* _WORK TASK_:
Treat the line containing "You are a computer-use agent. Viewport: 569px" as the first line of the answer and the last line of the data as its final line, reproducing every line between exactly.

* _SUPPLIED DATA_:
**********
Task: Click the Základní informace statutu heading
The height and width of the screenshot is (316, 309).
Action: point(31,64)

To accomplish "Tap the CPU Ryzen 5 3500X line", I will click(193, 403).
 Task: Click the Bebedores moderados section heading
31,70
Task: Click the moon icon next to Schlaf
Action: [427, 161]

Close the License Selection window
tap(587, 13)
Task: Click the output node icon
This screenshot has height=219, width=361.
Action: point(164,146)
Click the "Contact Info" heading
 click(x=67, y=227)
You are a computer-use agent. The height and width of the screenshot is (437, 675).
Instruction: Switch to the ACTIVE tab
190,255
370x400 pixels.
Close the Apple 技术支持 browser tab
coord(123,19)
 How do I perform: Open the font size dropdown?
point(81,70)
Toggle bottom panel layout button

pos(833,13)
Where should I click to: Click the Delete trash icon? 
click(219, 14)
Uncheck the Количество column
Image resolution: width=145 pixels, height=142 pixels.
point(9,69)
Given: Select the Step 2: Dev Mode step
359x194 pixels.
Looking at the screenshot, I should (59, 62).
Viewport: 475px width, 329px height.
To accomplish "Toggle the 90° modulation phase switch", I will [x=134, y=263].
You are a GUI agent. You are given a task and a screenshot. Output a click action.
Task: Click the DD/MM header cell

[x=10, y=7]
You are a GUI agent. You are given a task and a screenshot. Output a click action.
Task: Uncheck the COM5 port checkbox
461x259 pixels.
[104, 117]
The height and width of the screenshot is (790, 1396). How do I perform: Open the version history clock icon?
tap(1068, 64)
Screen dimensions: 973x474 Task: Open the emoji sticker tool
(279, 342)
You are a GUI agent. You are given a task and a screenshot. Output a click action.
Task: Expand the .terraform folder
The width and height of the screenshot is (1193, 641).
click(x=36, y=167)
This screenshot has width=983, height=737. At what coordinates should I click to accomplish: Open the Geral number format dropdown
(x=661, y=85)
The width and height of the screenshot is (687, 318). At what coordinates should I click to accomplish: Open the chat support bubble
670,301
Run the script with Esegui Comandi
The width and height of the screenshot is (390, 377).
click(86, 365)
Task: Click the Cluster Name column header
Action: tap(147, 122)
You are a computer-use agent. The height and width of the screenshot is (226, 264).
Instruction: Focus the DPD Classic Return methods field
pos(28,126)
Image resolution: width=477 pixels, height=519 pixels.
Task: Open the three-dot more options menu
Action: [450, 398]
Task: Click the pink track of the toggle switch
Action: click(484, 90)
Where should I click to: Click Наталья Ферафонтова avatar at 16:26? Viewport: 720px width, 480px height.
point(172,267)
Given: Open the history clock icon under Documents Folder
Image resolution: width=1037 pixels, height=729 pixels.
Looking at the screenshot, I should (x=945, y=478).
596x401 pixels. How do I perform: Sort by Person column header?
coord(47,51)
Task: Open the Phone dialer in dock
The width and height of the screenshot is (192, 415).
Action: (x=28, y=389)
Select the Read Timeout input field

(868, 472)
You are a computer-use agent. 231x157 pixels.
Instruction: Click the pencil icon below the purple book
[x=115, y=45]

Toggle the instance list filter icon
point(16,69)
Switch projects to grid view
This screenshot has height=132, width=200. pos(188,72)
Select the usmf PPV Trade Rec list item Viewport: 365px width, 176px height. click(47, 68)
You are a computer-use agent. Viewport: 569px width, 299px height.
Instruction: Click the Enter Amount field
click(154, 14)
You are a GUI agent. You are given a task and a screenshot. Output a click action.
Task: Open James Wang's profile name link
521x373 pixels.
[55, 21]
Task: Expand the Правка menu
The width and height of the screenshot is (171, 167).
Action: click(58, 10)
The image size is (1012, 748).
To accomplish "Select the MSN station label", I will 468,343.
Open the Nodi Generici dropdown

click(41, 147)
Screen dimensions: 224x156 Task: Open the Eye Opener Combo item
**********
* _ANSWER AREA_:
You are a computer-use agent. Viewport: 569px width, 299px height.
Instruction: Click the Enter Amount field
click(154, 14)
You are a GUI agent. You are given a task and a screenshot. Output a click action.
Task: Open James Wang's profile name link
521x373 pixels.
[55, 21]
Task: Expand the Правка menu
The width and height of the screenshot is (171, 167).
Action: click(58, 10)
The image size is (1012, 748).
To accomplish "Select the MSN station label", I will 468,343.
Open the Nodi Generici dropdown

click(41, 147)
Screen dimensions: 224x156 Task: Open the Eye Opener Combo item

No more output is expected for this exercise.